* JOB ITEM
Repeat the following lines word for word.

* RECORD SET
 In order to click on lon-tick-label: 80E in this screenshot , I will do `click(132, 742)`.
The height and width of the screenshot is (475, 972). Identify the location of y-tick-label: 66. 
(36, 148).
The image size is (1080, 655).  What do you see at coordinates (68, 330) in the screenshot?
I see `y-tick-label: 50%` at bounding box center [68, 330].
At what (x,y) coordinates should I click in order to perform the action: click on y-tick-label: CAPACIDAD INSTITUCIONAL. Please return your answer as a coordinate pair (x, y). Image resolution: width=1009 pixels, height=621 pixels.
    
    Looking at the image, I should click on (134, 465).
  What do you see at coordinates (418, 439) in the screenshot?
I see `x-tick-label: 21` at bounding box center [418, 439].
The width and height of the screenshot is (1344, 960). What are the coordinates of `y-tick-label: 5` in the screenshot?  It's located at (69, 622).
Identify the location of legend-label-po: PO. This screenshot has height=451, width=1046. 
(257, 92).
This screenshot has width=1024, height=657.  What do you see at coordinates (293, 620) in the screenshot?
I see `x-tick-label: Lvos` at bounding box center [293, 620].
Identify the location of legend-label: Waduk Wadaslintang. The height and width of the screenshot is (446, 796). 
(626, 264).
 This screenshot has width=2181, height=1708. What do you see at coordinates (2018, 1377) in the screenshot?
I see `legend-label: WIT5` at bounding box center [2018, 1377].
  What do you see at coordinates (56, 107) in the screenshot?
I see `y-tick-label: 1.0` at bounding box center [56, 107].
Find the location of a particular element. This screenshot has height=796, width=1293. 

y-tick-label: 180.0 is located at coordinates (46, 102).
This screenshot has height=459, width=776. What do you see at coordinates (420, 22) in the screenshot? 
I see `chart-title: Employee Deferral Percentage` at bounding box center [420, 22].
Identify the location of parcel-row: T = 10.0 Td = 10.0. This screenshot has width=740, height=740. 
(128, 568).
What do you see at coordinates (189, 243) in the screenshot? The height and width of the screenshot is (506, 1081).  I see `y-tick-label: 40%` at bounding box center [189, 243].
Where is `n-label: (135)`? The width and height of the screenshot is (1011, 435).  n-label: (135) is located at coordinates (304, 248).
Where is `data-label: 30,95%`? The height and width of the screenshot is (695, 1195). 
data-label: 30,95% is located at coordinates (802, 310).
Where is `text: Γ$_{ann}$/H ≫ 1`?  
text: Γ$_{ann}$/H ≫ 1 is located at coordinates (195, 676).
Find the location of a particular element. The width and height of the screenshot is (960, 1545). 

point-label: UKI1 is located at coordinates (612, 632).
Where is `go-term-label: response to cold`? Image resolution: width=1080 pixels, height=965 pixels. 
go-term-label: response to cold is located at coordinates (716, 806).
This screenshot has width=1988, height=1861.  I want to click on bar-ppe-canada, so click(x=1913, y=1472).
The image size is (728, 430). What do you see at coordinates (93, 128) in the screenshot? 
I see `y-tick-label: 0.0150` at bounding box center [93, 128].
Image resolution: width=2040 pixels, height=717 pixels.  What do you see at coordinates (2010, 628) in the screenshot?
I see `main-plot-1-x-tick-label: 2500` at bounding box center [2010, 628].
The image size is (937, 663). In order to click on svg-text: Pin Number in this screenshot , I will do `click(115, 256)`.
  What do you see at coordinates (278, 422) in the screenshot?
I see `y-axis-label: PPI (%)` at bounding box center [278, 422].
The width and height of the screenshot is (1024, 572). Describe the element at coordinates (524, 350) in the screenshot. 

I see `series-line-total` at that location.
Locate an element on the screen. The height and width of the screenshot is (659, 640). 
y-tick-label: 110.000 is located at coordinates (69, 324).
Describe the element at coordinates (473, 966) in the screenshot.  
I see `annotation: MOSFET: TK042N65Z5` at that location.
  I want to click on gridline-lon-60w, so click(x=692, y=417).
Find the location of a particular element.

* ANSWER BELOW
 In order to click on lon-tick-label: 80E in this screenshot , I will do `click(132, 742)`.
The height and width of the screenshot is (475, 972). Identify the location of y-tick-label: 66. 
(36, 148).
The image size is (1080, 655).  What do you see at coordinates (68, 330) in the screenshot?
I see `y-tick-label: 50%` at bounding box center [68, 330].
At what (x,y) coordinates should I click in order to perform the action: click on y-tick-label: CAPACIDAD INSTITUCIONAL. Please return your answer as a coordinate pair (x, y). Image resolution: width=1009 pixels, height=621 pixels.
    
    Looking at the image, I should click on (134, 465).
  What do you see at coordinates (418, 439) in the screenshot?
I see `x-tick-label: 21` at bounding box center [418, 439].
The width and height of the screenshot is (1344, 960). What are the coordinates of `y-tick-label: 5` in the screenshot?  It's located at (69, 622).
Identify the location of legend-label-po: PO. This screenshot has height=451, width=1046. 
(257, 92).
This screenshot has width=1024, height=657.  What do you see at coordinates (293, 620) in the screenshot?
I see `x-tick-label: Lvos` at bounding box center [293, 620].
Identify the location of legend-label: Waduk Wadaslintang. The height and width of the screenshot is (446, 796). 
(626, 264).
 This screenshot has width=2181, height=1708. What do you see at coordinates (2018, 1377) in the screenshot?
I see `legend-label: WIT5` at bounding box center [2018, 1377].
  What do you see at coordinates (56, 107) in the screenshot?
I see `y-tick-label: 1.0` at bounding box center [56, 107].
Find the location of a particular element. This screenshot has height=796, width=1293. 

y-tick-label: 180.0 is located at coordinates (46, 102).
This screenshot has height=459, width=776. What do you see at coordinates (420, 22) in the screenshot? 
I see `chart-title: Employee Deferral Percentage` at bounding box center [420, 22].
Identify the location of parcel-row: T = 10.0 Td = 10.0. This screenshot has width=740, height=740. 
(128, 568).
What do you see at coordinates (189, 243) in the screenshot? The height and width of the screenshot is (506, 1081).  I see `y-tick-label: 40%` at bounding box center [189, 243].
Where is `n-label: (135)`? The width and height of the screenshot is (1011, 435).  n-label: (135) is located at coordinates (304, 248).
Where is `data-label: 30,95%`? The height and width of the screenshot is (695, 1195). 
data-label: 30,95% is located at coordinates (802, 310).
Where is `text: Γ$_{ann}$/H ≫ 1`?  
text: Γ$_{ann}$/H ≫ 1 is located at coordinates (195, 676).
Find the location of a particular element. The width and height of the screenshot is (960, 1545). 

point-label: UKI1 is located at coordinates (612, 632).
Where is `go-term-label: response to cold`? Image resolution: width=1080 pixels, height=965 pixels. 
go-term-label: response to cold is located at coordinates (716, 806).
This screenshot has width=1988, height=1861.  I want to click on bar-ppe-canada, so click(x=1913, y=1472).
The image size is (728, 430). What do you see at coordinates (93, 128) in the screenshot? 
I see `y-tick-label: 0.0150` at bounding box center [93, 128].
Image resolution: width=2040 pixels, height=717 pixels.  What do you see at coordinates (2010, 628) in the screenshot?
I see `main-plot-1-x-tick-label: 2500` at bounding box center [2010, 628].
The image size is (937, 663). In order to click on svg-text: Pin Number in this screenshot , I will do `click(115, 256)`.
  What do you see at coordinates (278, 422) in the screenshot?
I see `y-axis-label: PPI (%)` at bounding box center [278, 422].
The width and height of the screenshot is (1024, 572). Describe the element at coordinates (524, 350) in the screenshot. 

I see `series-line-total` at that location.
Locate an element on the screen. The height and width of the screenshot is (659, 640). 
y-tick-label: 110.000 is located at coordinates (69, 324).
Describe the element at coordinates (473, 966) in the screenshot.  
I see `annotation: MOSFET: TK042N65Z5` at that location.
  I want to click on gridline-lon-60w, so click(x=692, y=417).
Find the location of a particular element.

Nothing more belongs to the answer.